I thought a lot about this parable…about this guy who is fired for being a poor manager…this guy who then proceeds to continue doing the exact same thing that he was fired for…poor management of his master’s property…this guy who is commended for being crafty and outsmarting other people to benefit himself…and I can’t make head’s or tails of it…and apparently neither can anyone else.
I read a lot of different commentaries on this passage and they pretty much all say the same thing. We hate this parable and we really don’t know what Jesus is saying here.
Who knows…maybe Jesus is being snarky…maybe he’s being sarcastic with this lesson…maybe he’s speaking tongue in cheek…but the more I read it…the more confused I get…and I’ve found myself asking over and over again “Lord…what are you trying to say?” (pause) and I find myself staring…with that blank stare.
I don’t know about you…but I find myself a little irritated by that…and maybe you find it a little frustrating too. After all…isn’t that why I went to seminary…to be able to interpret the Bible…to be able to understand what God is telling us through the scripture and then to be able to relate that on to others?  So what’s going on here? Am I just dropping the ball this week or what? (pause)
Or maybe…just maybe…God is intending a little different lesson this week. We have trouble understanding this passage…this particular teaching of Jesus…and you know what…this isn’t the other one. The Bible is chock full of stuff that I struggle to understand. Passages that are difficult…verses that seem to contradict each other. Stories that eat away at my conscience…the Bible…is a tough book…and the word of God, while wonderful…is also maddening at times isn’t it? (pause)
And I think when we are honest with ourselves…we find ourselves in the same boat as the individuals that were sitting there that day…listening to Jesus speak and wondering just what the heck he’s talking about. Even the 12 disciples experienced it.
They experienced the confusion because of 2 things…the first is that God goes WAY beyond our limited understanding. WAY BEYOND…God’s not unlike the game of golf in that respect…the second you think you’ve got something figured out…you don’t…and that frustrating truth is simply an symptom of the second reason that we get confused…because life…life as we know it…life tainted and warped by the sinful reality that we live in…is quite literally…one giant mess.
Life is messy. Because there are no rules to life. The second we think that there’s a rule to adheres to every aspect of life universally…we’re wrong. There are no certainties…although if you’re anything like me, when I say that your mind instantly goes to that old saying the only sure things in life are death and taxes. Well…sorry…not even those work. You don’t have to pay your taxes.

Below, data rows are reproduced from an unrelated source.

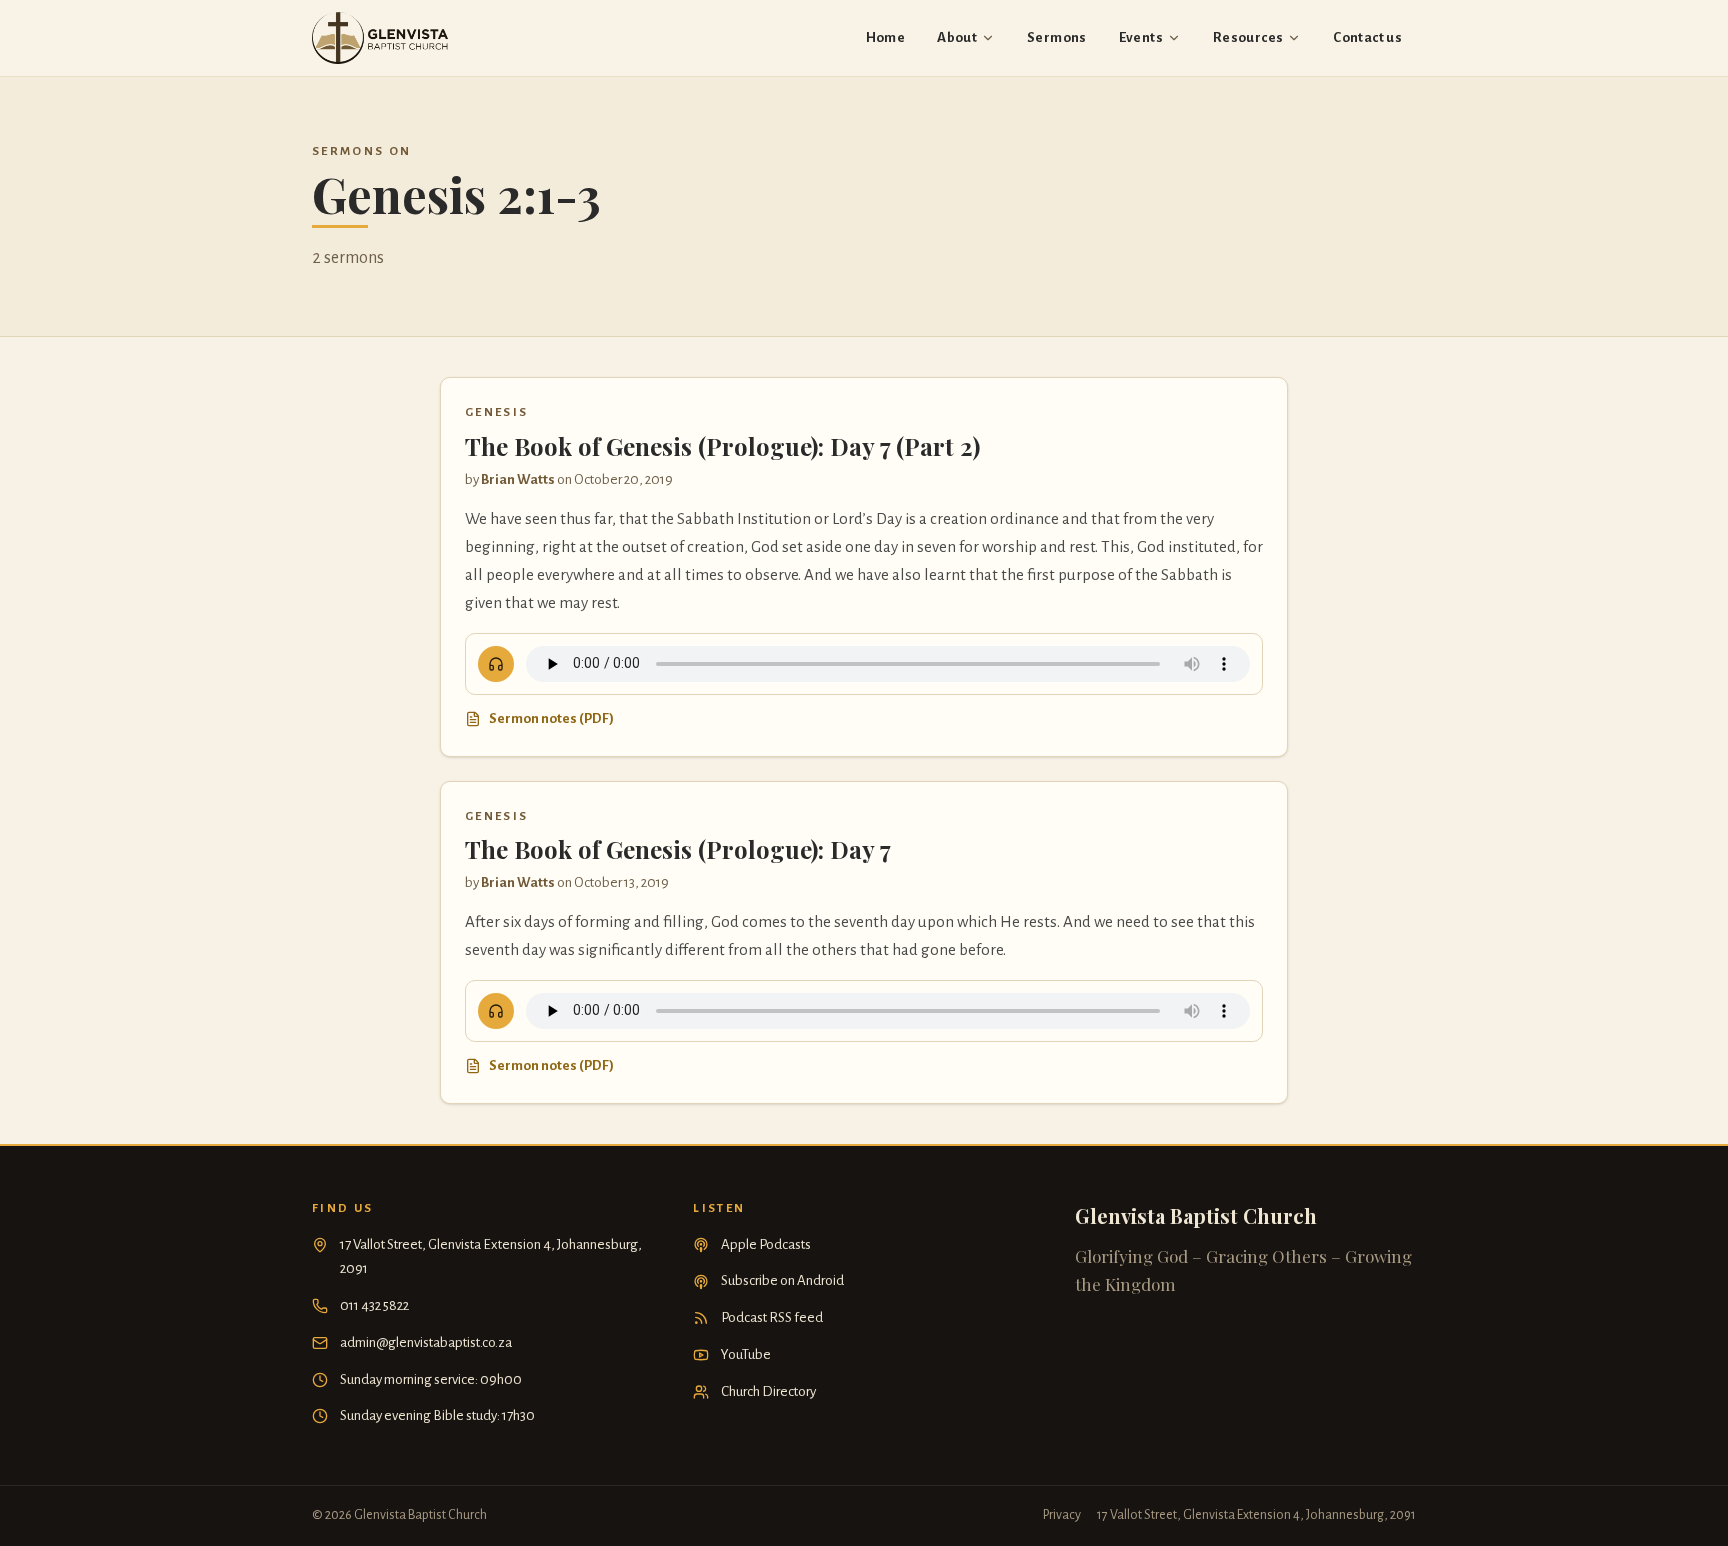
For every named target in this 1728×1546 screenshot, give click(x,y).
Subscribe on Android (782, 1280)
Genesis (496, 412)
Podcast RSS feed (772, 1317)
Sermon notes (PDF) (551, 718)
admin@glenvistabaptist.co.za (426, 1342)
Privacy (1062, 1515)
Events (1141, 37)
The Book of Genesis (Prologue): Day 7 (678, 849)
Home (886, 37)
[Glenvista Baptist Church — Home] (380, 38)
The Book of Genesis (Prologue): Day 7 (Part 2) (722, 446)
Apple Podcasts (766, 1244)
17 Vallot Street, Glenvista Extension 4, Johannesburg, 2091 (491, 1257)
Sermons (1057, 37)
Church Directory (768, 1391)
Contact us (1367, 37)
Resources (1248, 37)
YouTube (746, 1354)
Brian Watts (518, 479)
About (957, 37)
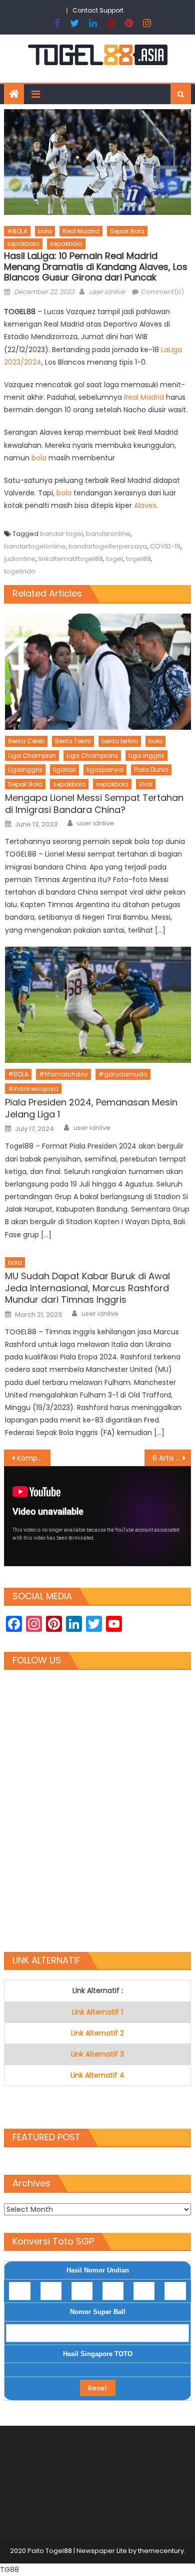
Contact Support (98, 10)
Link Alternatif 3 (97, 2054)
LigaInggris (25, 769)
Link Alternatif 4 (97, 2075)
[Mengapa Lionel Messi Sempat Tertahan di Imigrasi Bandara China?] (98, 672)
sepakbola (23, 243)
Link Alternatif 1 (97, 2012)
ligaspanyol (105, 769)
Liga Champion (32, 755)
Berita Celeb (26, 741)
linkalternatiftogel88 (70, 558)
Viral (145, 784)
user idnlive (107, 292)
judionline (20, 558)
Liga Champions (92, 755)
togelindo (20, 571)
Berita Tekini (73, 741)
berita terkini (120, 741)
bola (45, 231)
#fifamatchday (63, 1074)
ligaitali (64, 769)
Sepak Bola (127, 231)
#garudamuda (123, 1074)
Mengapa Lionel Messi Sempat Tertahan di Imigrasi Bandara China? (94, 803)
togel (114, 558)
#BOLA (17, 231)
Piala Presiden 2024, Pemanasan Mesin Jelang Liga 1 (91, 1108)
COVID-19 (165, 546)
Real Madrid (81, 231)
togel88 (138, 558)
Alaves (145, 505)
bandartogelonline (35, 546)
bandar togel (61, 533)
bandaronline (108, 533)
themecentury (161, 2550)
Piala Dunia (151, 769)
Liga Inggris (146, 755)
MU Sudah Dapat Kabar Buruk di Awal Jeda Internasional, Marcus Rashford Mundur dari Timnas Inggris (87, 1287)
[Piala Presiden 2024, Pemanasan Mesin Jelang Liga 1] (98, 1005)
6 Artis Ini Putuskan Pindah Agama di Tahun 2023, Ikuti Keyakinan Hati (172, 1458)
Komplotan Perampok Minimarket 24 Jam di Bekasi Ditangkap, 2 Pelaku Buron (34, 1458)
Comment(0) (162, 292)
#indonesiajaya (33, 1088)
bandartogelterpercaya (107, 546)
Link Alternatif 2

It’s unwise not to…but you don’t have to…there’s always prison.  And death…well…the good news is…that Jesus changed that one too. (pause)

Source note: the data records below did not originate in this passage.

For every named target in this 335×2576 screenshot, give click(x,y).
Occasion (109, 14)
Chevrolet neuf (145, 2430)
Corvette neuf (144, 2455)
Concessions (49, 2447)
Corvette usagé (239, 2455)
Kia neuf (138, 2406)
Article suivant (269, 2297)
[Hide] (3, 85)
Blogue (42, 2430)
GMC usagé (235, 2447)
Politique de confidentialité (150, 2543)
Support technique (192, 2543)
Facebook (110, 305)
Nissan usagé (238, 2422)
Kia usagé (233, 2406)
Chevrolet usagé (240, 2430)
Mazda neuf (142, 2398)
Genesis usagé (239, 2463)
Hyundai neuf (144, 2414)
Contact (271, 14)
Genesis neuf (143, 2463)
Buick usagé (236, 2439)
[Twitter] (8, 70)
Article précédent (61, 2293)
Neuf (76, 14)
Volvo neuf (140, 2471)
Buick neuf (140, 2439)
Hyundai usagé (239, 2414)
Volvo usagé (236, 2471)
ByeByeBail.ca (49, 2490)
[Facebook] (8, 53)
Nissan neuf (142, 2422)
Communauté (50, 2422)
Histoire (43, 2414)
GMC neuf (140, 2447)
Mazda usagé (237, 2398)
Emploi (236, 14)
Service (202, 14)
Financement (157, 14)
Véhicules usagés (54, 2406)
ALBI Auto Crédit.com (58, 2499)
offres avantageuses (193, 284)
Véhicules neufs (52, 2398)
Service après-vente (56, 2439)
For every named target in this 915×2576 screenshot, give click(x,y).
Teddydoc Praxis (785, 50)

So my friends…I stand before you today…and I wish I had some miraculous insight into today’s story…some way to explain why Jesus tells this parable…about what it means…but I don’t. I find it just as confusing as you do…and if you have any insight then I’d love to hear it.
But I will tell you this…if you hear today’s story and you find yourself confused…staring blankly…well…you’re in good company…because even Jesus’ closest followers had to ask him what he was talking about pretty regularly.
And even though Jesus, in his full humanity…might have found himself frustrated with the lack of understanding…and maybe, just maybe got a little snarky from time to time…we can still take joy in knowing that God loves us enough to break into this messy reality we call life…and we can take joy in knowing that NOTHING in all creation can separate us from that amazing Love of God in Christ Jesus…even in those times when we don’t understand it. Amen.